:: The input ::

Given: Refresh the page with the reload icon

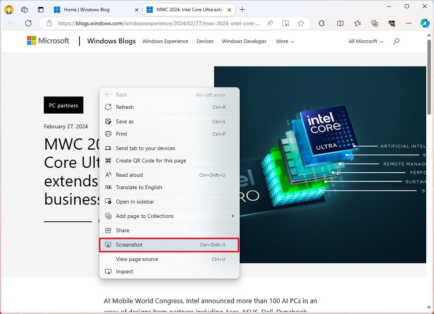Looking at the screenshot, I should click(x=28, y=23).
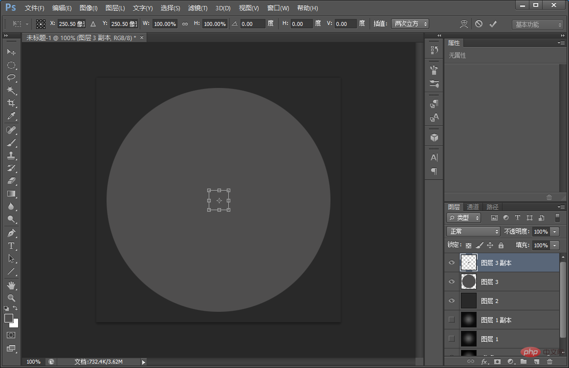This screenshot has height=368, width=569.
Task: Click the rotation angle input field
Action: click(x=252, y=23)
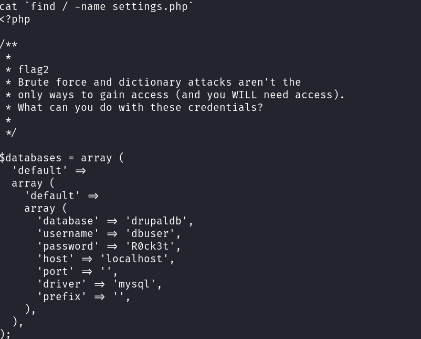Click the opening <?php tag
Image resolution: width=421 pixels, height=339 pixels.
pyautogui.click(x=15, y=19)
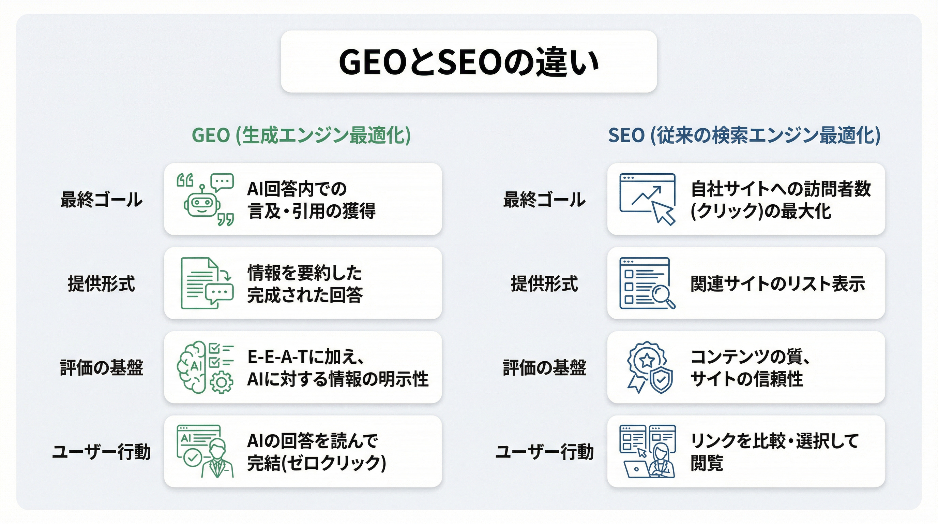Click the award badge shield icon

(x=649, y=367)
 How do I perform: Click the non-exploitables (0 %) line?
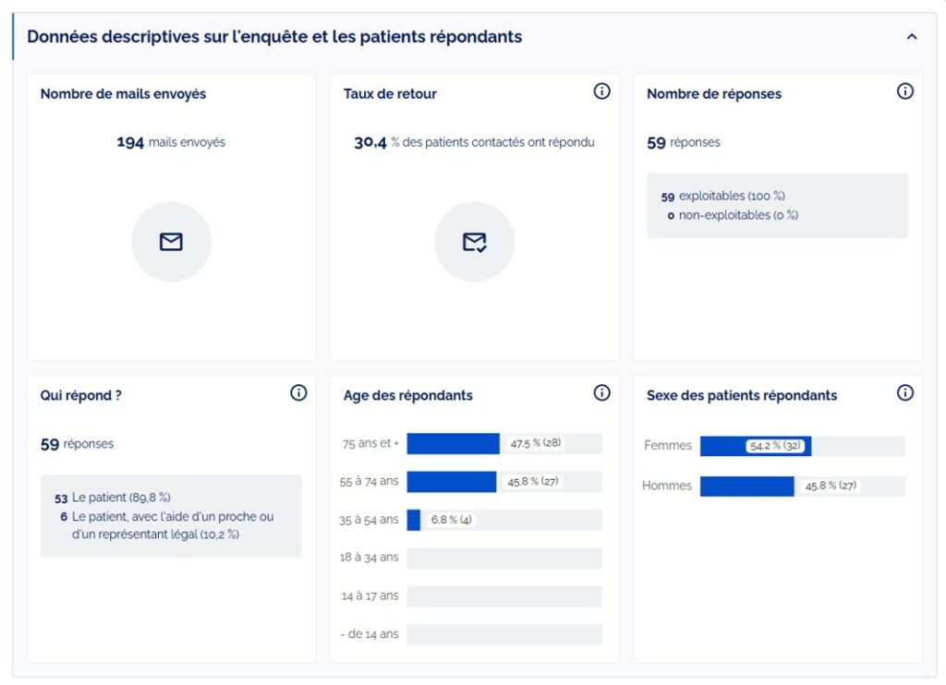(x=732, y=215)

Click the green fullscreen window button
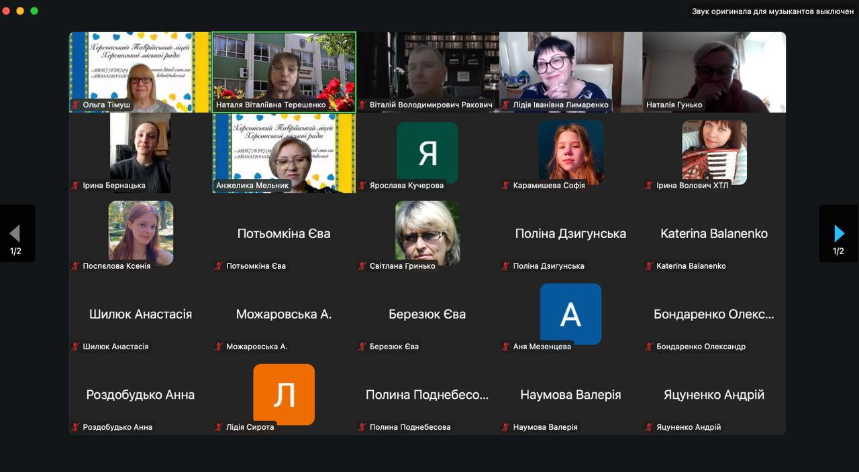tap(34, 11)

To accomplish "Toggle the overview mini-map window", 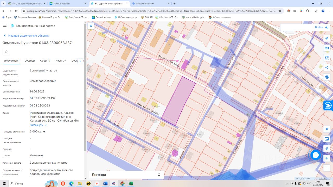I will (327, 139).
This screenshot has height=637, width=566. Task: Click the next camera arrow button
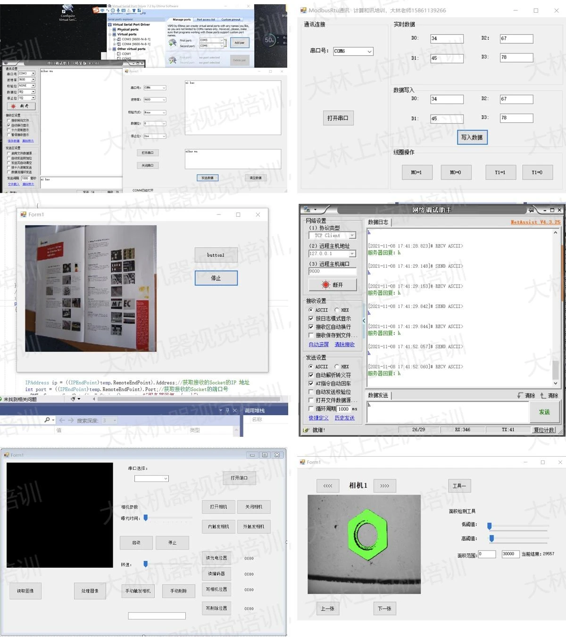384,485
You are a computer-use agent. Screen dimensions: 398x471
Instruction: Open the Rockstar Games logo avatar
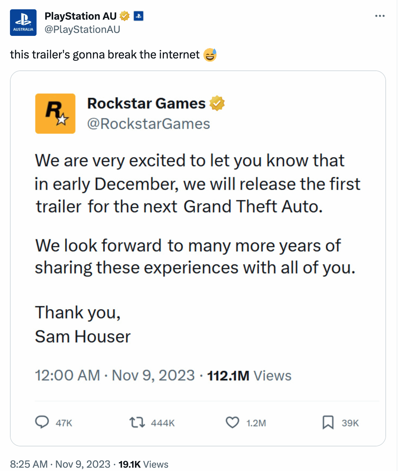tap(55, 114)
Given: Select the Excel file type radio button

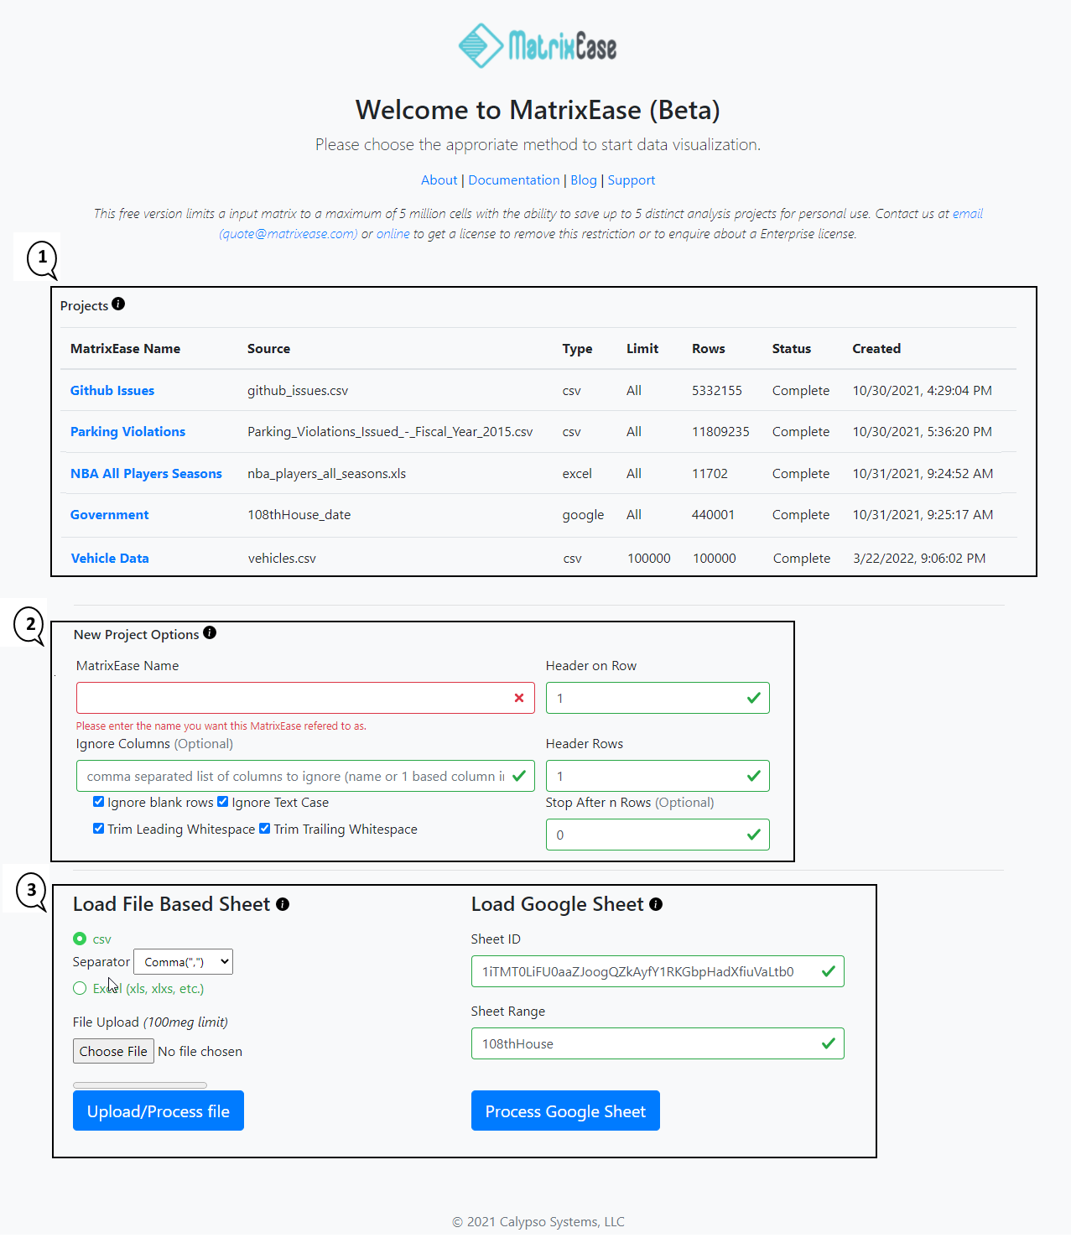Looking at the screenshot, I should [x=80, y=988].
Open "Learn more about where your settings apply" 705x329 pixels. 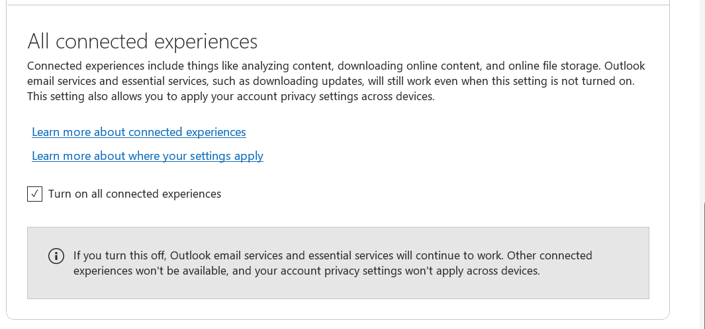coord(148,156)
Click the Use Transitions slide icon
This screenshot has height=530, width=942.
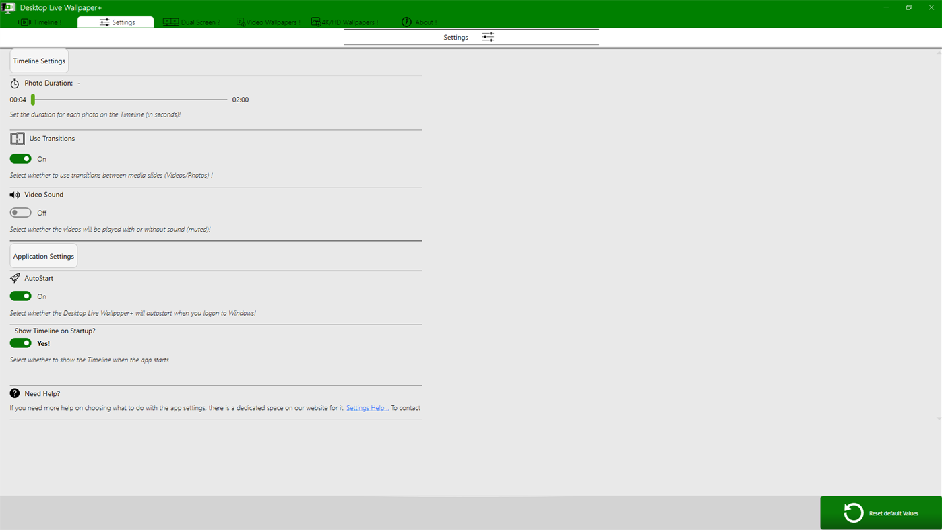tap(16, 138)
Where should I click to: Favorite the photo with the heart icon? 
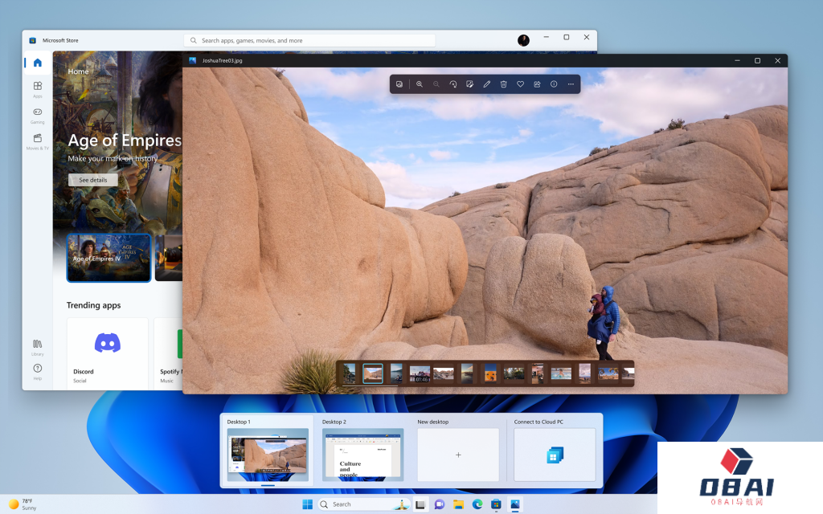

:::

== Task item ==
Using the material above, restate word for word the lines from the line that has "This screenshot has height=530, width=942." to the last line, inclusive, with pictures omitted.

== Expected output ==
This screenshot has height=530, width=942.
tap(16, 138)
Where should I click to: Favorite the photo with the heart icon? 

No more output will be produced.